### Dataset excerpt
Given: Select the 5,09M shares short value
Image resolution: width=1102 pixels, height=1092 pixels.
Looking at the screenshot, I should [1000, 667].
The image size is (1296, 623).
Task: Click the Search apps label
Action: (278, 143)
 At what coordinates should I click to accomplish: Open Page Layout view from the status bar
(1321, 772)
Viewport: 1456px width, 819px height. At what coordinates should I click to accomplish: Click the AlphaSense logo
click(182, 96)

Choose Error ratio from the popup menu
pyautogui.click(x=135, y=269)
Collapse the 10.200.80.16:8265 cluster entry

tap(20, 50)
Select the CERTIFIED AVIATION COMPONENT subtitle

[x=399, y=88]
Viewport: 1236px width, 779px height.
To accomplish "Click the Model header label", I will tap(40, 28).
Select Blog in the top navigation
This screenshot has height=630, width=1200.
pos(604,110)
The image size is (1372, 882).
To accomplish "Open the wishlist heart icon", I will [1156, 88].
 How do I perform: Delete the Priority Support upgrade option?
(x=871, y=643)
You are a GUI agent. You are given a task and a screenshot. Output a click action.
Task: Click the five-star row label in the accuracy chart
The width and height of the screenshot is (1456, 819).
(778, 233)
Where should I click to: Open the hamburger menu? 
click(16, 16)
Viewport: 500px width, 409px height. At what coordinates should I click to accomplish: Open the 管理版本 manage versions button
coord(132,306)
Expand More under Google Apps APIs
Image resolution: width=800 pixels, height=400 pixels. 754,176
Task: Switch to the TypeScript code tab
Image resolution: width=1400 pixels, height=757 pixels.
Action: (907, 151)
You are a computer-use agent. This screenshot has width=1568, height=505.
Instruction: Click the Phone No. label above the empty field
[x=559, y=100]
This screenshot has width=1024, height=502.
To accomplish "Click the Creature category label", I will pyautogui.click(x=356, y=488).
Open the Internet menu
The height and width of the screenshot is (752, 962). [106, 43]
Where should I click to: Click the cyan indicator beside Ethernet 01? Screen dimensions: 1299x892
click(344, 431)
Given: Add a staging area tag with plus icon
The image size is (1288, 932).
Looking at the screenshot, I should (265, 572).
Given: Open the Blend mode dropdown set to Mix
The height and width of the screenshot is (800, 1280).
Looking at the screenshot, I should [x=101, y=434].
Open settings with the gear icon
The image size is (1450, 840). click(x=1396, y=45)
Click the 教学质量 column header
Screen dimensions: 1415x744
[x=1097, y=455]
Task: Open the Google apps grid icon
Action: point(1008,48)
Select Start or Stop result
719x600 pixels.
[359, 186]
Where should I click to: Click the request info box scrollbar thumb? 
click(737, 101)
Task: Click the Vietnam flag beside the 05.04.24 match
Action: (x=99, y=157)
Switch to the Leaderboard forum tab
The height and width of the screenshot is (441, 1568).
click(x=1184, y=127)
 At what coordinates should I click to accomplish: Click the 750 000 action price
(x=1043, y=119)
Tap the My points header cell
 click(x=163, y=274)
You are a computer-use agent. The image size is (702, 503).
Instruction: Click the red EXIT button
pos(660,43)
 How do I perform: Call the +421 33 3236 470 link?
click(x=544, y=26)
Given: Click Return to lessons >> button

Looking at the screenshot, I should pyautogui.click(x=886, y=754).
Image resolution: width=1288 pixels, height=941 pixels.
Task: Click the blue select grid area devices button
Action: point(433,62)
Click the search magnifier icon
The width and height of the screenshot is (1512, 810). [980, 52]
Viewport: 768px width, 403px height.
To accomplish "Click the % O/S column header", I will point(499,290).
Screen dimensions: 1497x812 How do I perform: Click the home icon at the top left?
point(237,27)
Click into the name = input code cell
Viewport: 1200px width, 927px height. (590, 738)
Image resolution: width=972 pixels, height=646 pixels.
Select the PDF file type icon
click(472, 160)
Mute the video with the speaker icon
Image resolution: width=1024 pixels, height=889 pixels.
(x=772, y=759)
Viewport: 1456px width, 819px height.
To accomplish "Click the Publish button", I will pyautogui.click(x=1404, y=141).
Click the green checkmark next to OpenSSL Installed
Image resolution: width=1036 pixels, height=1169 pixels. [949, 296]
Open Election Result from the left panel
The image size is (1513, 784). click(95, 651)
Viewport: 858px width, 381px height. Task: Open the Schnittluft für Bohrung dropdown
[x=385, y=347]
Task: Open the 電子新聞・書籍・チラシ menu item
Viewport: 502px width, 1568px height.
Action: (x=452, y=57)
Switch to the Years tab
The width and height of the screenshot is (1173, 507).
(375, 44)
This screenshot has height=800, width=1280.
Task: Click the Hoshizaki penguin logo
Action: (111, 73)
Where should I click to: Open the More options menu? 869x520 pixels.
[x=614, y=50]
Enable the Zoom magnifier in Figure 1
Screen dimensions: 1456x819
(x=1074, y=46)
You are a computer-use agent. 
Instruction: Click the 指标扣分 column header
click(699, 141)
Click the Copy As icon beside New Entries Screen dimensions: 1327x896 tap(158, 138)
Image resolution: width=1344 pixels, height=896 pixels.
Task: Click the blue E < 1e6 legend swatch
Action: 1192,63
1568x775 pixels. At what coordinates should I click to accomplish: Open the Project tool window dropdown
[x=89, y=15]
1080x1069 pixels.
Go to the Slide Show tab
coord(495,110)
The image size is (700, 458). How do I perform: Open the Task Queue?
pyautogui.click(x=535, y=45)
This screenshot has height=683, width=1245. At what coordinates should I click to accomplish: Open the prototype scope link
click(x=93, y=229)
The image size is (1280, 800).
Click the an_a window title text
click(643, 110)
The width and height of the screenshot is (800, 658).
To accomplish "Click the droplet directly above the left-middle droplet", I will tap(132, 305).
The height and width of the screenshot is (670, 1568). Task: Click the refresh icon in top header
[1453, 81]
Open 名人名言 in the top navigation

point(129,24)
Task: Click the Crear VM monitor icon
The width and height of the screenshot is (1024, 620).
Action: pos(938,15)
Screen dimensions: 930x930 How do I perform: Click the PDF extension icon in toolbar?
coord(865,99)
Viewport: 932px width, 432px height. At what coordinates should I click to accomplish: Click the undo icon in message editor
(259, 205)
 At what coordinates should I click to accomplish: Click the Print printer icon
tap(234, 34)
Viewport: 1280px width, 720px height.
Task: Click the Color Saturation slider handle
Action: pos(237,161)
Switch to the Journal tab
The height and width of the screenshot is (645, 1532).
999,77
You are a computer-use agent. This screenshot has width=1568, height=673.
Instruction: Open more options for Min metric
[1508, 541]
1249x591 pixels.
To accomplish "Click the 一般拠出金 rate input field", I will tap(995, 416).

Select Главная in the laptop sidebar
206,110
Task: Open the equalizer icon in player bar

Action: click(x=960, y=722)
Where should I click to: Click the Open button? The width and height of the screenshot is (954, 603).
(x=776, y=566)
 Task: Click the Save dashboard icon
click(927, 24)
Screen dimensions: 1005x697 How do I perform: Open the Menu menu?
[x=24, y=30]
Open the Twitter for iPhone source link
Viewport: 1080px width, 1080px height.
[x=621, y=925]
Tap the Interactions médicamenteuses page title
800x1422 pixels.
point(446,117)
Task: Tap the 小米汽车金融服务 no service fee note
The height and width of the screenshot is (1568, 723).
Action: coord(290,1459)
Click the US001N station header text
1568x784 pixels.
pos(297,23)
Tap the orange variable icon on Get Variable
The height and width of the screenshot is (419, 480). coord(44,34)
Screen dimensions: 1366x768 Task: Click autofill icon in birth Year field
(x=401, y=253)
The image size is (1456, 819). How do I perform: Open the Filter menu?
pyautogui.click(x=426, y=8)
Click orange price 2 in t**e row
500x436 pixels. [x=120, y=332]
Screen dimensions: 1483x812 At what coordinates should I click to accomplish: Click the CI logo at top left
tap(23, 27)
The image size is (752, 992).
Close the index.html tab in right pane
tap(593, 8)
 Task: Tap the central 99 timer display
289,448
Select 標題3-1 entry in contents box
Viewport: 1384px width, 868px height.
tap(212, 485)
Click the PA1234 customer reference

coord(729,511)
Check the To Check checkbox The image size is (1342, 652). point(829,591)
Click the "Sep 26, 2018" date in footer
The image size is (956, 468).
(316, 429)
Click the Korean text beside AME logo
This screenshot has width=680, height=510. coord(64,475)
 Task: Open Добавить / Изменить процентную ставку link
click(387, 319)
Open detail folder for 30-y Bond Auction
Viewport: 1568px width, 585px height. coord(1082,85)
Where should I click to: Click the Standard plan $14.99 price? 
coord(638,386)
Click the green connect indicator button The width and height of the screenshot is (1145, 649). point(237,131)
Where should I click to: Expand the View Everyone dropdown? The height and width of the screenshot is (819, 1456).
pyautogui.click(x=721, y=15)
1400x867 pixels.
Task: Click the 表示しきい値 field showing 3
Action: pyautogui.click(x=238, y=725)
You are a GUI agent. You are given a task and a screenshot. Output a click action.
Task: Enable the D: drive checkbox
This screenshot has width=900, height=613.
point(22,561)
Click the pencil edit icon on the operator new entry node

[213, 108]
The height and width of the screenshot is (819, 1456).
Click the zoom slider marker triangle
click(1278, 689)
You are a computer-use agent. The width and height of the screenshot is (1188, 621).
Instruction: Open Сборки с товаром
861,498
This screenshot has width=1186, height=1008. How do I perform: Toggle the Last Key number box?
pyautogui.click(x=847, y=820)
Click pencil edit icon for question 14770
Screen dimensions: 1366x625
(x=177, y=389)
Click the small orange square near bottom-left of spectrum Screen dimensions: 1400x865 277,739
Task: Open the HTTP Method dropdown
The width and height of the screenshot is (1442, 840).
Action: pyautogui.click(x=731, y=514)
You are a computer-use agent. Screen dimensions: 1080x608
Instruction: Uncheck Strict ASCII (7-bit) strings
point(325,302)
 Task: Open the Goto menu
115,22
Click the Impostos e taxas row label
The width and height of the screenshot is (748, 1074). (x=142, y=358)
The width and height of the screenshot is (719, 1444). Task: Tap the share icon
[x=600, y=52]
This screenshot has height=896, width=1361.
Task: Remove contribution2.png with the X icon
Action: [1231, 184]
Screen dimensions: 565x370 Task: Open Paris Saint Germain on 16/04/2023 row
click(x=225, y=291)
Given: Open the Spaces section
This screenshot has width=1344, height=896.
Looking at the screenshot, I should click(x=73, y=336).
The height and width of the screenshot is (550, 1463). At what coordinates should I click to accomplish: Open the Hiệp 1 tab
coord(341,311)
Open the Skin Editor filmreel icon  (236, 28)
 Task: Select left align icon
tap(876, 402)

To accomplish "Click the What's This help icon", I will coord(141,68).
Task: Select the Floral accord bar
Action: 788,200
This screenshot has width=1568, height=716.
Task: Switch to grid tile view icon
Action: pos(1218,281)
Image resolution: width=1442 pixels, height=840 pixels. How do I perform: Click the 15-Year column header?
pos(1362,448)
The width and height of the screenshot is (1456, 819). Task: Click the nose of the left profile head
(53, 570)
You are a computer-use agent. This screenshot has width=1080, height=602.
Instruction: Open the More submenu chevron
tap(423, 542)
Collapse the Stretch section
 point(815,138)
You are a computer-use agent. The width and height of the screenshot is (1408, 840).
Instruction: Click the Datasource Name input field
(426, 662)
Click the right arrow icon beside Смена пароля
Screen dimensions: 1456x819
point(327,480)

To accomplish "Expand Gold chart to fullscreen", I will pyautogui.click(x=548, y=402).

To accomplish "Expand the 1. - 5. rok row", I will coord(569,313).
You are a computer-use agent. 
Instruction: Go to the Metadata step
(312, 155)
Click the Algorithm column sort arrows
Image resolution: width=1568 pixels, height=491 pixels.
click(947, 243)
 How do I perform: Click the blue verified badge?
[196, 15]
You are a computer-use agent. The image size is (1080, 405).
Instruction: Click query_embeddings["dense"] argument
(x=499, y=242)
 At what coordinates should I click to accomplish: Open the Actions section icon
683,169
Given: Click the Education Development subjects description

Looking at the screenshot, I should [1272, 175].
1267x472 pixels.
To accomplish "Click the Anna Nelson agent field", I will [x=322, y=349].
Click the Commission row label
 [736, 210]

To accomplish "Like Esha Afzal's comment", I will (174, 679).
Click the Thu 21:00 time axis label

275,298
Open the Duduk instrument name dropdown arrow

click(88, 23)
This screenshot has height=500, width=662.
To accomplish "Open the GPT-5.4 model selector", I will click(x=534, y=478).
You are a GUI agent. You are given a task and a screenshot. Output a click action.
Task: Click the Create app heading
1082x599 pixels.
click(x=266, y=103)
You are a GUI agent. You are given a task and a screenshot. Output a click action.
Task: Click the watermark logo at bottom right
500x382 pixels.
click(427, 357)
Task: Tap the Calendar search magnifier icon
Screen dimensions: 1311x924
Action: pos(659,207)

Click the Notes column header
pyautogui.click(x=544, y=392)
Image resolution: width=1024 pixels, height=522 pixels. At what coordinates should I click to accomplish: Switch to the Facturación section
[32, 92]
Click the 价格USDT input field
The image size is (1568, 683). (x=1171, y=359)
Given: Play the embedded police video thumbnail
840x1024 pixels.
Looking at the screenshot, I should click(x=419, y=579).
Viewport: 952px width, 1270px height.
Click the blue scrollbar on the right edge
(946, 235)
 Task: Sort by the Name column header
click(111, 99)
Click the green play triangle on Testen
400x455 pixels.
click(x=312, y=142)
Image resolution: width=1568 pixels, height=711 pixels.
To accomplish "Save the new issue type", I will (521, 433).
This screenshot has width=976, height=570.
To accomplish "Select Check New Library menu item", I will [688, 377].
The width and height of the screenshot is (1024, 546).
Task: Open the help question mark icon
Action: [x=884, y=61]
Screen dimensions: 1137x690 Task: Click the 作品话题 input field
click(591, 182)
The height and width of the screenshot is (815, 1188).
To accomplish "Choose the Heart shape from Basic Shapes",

### TASK STATEMENT
Set out everything from the very first line above down to and including the line containing "[x=399, y=88]" as a numbered list, leaving out any blank lines.

### CORRECT RESULT
1. Given: Select the 5,09M shares short value
2. Image resolution: width=1102 pixels, height=1092 pixels.
3. Looking at the screenshot, I should [1000, 667].
4. The image size is (1296, 623).
5. Task: Click the Search apps label
6. Action: (278, 143)
7.  At what coordinates should I click to accomplish: Open Page Layout view from the status bar
8. (1321, 772)
9. Viewport: 1456px width, 819px height. At what coordinates should I click to accomplish: Click the AlphaSense logo
10. click(182, 96)
11. Choose Error ratio from the popup menu
12. pyautogui.click(x=135, y=269)
13. Collapse the 10.200.80.16:8265 cluster entry
14. tap(20, 50)
15. Select the CERTIFIED AVIATION COMPONENT subtitle
16. [x=399, y=88]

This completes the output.